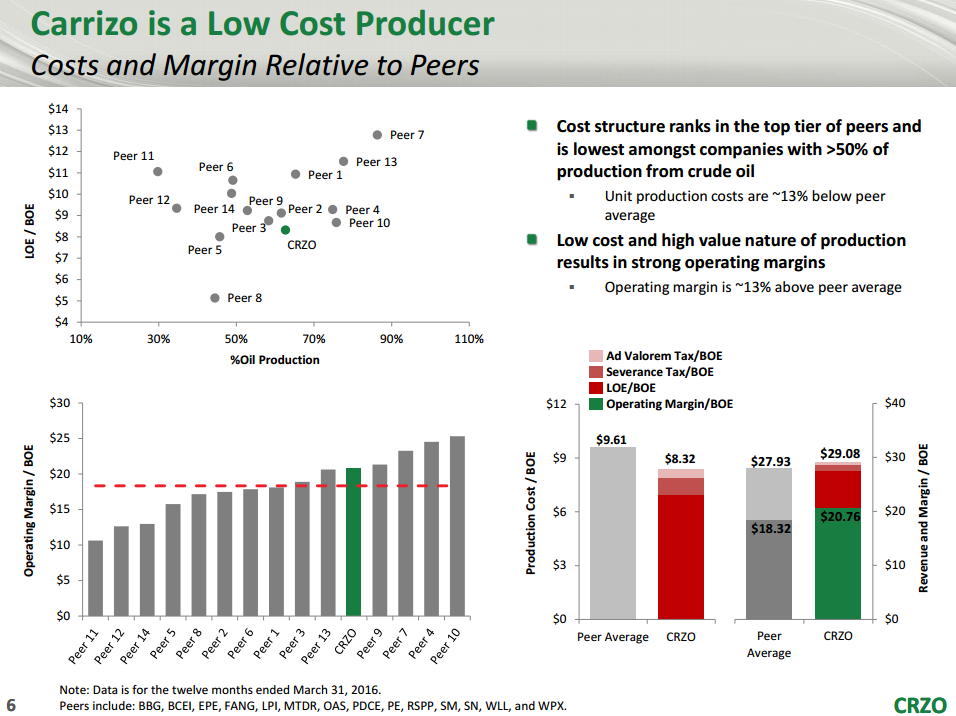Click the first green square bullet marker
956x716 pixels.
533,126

* * * * * * *

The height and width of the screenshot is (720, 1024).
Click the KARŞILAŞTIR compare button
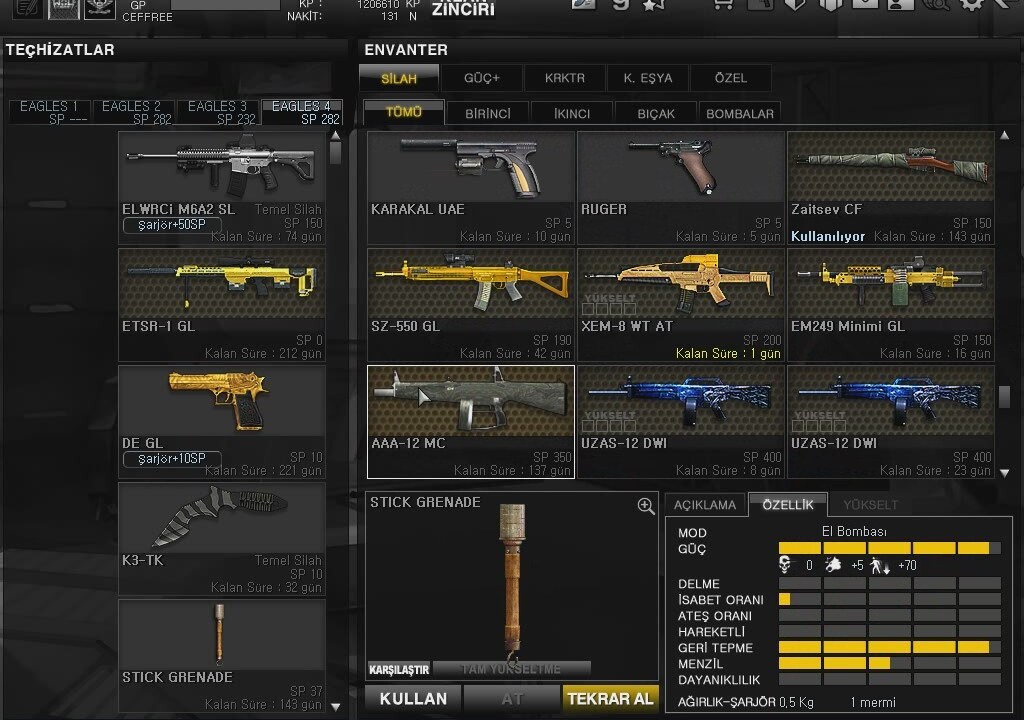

* * * * * * *

YOUR GOAL: Working from the material above, retype exactly the lines from the one with "The height and" through the one with "Click the KARŞILAŞTIR compare button", both included, and only those lines.

RESPONSE:
The height and width of the screenshot is (720, 1024).
Click the KARŞILAŞTIR compare button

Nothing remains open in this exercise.